А потом Сережа встал и пошел к тетке, которую вчера угораздило попасть в аварию, но, слава богу, она легко отделалась, завтра, наверное, уже выпишут.
В тот день Ада потеряет где-то свой талисман, костяной резной нож.
Через много лет она будет говорить голубоглазому, лысому доктору, который станет ее мужем:
– Ты пригласил меня на свидание в тот день, когда я потеряла свой нож. Повел в кино на какую-то тупейшую комедию, а сам заснул, потому что был с дежурства…
– Ничего я не заснул…
– Ты спал и даже храпел, и все на нас оборачивались!
– Допустим. А что за нож?
Но этого Ада уже не вспомнит.
В тот день состоятся еще два свидания.
Сережа, например, после больницы пойдет в театр и там встретит однокурсницу Катю. И она посмотрит на него такими сияющими глазами, что он поймет: давешний розыгрыш был вовсе не насмешкой…

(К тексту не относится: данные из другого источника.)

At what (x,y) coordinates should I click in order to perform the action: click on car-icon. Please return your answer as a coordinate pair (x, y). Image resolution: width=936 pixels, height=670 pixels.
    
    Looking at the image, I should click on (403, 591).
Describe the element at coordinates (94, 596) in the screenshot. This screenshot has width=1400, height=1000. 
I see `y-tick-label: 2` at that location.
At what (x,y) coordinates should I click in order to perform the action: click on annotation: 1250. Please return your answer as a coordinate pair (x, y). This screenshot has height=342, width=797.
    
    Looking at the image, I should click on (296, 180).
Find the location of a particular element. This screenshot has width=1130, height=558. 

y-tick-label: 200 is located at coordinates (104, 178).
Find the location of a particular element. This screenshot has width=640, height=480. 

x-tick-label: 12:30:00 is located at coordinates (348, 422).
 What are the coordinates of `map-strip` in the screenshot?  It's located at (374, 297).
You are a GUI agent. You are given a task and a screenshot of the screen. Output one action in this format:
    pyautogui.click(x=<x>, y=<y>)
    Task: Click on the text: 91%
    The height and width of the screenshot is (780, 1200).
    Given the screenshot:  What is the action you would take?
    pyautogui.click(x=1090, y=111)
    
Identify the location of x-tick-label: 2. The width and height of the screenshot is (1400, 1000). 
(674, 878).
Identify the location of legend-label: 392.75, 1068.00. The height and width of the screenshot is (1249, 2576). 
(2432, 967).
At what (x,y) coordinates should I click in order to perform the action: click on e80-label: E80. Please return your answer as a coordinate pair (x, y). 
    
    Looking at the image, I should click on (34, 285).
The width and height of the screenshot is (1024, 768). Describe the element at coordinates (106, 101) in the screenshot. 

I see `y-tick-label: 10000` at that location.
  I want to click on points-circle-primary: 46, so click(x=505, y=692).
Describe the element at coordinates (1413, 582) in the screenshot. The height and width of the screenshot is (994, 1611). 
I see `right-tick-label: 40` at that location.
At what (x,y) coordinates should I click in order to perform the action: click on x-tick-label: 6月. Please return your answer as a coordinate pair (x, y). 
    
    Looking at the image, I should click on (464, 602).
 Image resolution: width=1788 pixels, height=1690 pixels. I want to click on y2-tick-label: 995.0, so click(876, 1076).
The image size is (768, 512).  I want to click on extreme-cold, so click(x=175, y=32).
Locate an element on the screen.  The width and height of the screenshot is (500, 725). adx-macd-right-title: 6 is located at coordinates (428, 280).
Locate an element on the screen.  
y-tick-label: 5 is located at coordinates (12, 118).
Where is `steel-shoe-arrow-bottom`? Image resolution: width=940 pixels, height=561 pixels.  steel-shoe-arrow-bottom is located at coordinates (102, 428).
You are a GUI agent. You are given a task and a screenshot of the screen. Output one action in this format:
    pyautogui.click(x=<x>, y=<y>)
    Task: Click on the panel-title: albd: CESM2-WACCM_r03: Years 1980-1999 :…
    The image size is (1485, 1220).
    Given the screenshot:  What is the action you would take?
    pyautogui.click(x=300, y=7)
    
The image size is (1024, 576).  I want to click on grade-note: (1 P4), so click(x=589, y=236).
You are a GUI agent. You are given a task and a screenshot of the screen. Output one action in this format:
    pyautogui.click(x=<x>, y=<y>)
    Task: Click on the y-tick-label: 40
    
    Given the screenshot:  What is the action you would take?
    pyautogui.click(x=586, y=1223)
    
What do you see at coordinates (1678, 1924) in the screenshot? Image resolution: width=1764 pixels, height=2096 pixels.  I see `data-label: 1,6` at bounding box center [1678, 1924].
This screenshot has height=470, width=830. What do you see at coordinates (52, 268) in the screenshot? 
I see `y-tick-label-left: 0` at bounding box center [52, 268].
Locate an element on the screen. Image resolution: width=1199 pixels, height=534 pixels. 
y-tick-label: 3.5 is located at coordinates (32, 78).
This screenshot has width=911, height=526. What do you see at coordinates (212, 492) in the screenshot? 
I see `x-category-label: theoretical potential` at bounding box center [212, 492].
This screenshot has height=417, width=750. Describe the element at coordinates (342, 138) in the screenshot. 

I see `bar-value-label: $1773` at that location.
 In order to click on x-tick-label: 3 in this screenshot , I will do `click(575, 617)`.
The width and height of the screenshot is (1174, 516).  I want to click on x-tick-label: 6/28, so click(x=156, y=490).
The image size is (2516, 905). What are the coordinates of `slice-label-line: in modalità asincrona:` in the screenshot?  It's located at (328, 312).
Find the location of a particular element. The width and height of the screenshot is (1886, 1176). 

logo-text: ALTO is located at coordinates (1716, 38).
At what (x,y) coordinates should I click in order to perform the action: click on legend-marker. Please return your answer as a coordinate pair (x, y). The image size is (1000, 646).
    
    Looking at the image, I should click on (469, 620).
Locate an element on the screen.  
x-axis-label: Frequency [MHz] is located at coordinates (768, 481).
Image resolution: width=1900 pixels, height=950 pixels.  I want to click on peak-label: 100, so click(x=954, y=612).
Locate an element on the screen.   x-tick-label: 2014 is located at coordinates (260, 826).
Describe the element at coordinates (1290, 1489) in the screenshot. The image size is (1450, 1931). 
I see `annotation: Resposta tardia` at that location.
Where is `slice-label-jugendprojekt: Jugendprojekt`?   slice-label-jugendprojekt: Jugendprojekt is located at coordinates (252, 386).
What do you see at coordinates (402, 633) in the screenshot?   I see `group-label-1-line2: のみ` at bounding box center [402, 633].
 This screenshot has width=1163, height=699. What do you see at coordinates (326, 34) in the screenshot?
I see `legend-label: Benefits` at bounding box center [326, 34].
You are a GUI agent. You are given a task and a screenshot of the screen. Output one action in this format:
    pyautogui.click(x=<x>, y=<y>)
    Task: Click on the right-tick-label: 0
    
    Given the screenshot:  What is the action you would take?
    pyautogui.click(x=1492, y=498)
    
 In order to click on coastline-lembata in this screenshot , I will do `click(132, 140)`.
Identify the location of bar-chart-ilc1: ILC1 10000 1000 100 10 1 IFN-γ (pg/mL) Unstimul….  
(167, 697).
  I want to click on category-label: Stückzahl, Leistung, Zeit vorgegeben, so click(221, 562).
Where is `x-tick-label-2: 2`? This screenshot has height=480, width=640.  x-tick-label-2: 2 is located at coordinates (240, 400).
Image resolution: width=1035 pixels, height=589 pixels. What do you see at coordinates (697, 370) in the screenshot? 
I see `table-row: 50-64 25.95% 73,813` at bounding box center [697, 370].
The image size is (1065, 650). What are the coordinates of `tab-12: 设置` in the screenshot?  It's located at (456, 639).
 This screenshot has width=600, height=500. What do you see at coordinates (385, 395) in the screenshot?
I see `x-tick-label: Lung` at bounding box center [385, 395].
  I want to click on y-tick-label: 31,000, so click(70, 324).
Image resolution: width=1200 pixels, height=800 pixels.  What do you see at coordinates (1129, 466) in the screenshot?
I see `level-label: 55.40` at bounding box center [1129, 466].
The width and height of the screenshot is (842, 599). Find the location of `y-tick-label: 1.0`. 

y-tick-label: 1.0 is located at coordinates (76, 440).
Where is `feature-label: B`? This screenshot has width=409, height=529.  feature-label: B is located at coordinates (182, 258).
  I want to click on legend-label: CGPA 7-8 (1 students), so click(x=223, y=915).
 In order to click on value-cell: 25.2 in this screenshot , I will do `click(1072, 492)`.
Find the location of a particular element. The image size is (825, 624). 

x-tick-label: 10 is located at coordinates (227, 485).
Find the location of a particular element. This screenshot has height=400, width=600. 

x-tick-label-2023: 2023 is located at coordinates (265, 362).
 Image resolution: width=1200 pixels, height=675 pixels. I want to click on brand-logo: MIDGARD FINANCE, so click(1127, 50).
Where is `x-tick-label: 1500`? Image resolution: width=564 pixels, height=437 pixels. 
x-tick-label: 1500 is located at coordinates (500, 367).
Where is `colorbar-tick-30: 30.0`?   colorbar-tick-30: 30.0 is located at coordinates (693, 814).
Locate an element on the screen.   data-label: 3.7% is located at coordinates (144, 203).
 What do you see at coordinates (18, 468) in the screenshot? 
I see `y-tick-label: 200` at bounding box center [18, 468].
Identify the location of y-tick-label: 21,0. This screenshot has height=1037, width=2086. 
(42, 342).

А Шортман приедет за Ниной и вырвет ее из рук протестующего медперсонала. Повезет ее к себе домой, чтобы она никуда уже не делась. А по дороге Нина скажет ему на ухо что-то такое, отчего он вдруг радостно запоет во весь голос «Хаву Нагилу», перепугав даже видавшего виды телохранителя…
А в это время и всегда, над ними, над нами, будет парить в темном небе хищная птица, высматривая тех, кто живет без любви.